# THE EXERCISE
Transcribe the entries word for word, from the first line through the line containing "Looking at the screenshot, I should 117,118.", including both.

# MATERIALS PROVIDED
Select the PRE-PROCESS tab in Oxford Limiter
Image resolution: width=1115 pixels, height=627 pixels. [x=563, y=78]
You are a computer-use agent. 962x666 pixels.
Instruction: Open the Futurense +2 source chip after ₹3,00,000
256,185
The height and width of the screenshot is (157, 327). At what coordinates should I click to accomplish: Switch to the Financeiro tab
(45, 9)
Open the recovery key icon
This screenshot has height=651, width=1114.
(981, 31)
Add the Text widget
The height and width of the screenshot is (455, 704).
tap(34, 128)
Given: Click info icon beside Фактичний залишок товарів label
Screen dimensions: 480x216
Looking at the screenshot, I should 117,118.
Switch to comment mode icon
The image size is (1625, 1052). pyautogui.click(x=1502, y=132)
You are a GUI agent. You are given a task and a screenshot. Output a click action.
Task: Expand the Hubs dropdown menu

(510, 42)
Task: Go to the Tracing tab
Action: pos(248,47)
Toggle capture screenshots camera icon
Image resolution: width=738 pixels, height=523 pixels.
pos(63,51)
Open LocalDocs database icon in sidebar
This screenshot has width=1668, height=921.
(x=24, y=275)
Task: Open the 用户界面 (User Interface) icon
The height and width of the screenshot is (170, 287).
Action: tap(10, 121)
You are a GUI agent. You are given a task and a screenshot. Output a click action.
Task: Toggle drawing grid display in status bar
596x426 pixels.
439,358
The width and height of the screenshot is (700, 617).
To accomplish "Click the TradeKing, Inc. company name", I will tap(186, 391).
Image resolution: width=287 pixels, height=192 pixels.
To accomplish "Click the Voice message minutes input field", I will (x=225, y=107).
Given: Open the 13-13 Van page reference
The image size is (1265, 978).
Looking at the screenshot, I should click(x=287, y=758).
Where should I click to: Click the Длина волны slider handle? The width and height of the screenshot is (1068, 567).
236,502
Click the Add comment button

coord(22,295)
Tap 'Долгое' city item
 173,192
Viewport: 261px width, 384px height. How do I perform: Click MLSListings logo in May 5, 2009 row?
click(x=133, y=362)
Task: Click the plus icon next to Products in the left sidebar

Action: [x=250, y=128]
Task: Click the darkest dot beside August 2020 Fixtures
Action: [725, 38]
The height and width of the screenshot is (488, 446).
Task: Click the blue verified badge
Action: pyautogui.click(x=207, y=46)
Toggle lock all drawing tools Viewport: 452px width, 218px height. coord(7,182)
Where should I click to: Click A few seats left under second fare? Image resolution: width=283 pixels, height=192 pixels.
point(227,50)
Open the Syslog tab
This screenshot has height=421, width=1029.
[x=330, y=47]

# FINAL ANSWER
Select the PRE-PROCESS tab in Oxford Limiter
Image resolution: width=1115 pixels, height=627 pixels. [x=563, y=78]
You are a computer-use agent. 962x666 pixels.
Instruction: Open the Futurense +2 source chip after ₹3,00,000
256,185
The height and width of the screenshot is (157, 327). At what coordinates should I click to accomplish: Switch to the Financeiro tab
(45, 9)
Open the recovery key icon
This screenshot has height=651, width=1114.
(981, 31)
Add the Text widget
The height and width of the screenshot is (455, 704).
tap(34, 128)
Given: Click info icon beside Фактичний залишок товарів label
Screen dimensions: 480x216
Looking at the screenshot, I should 117,118.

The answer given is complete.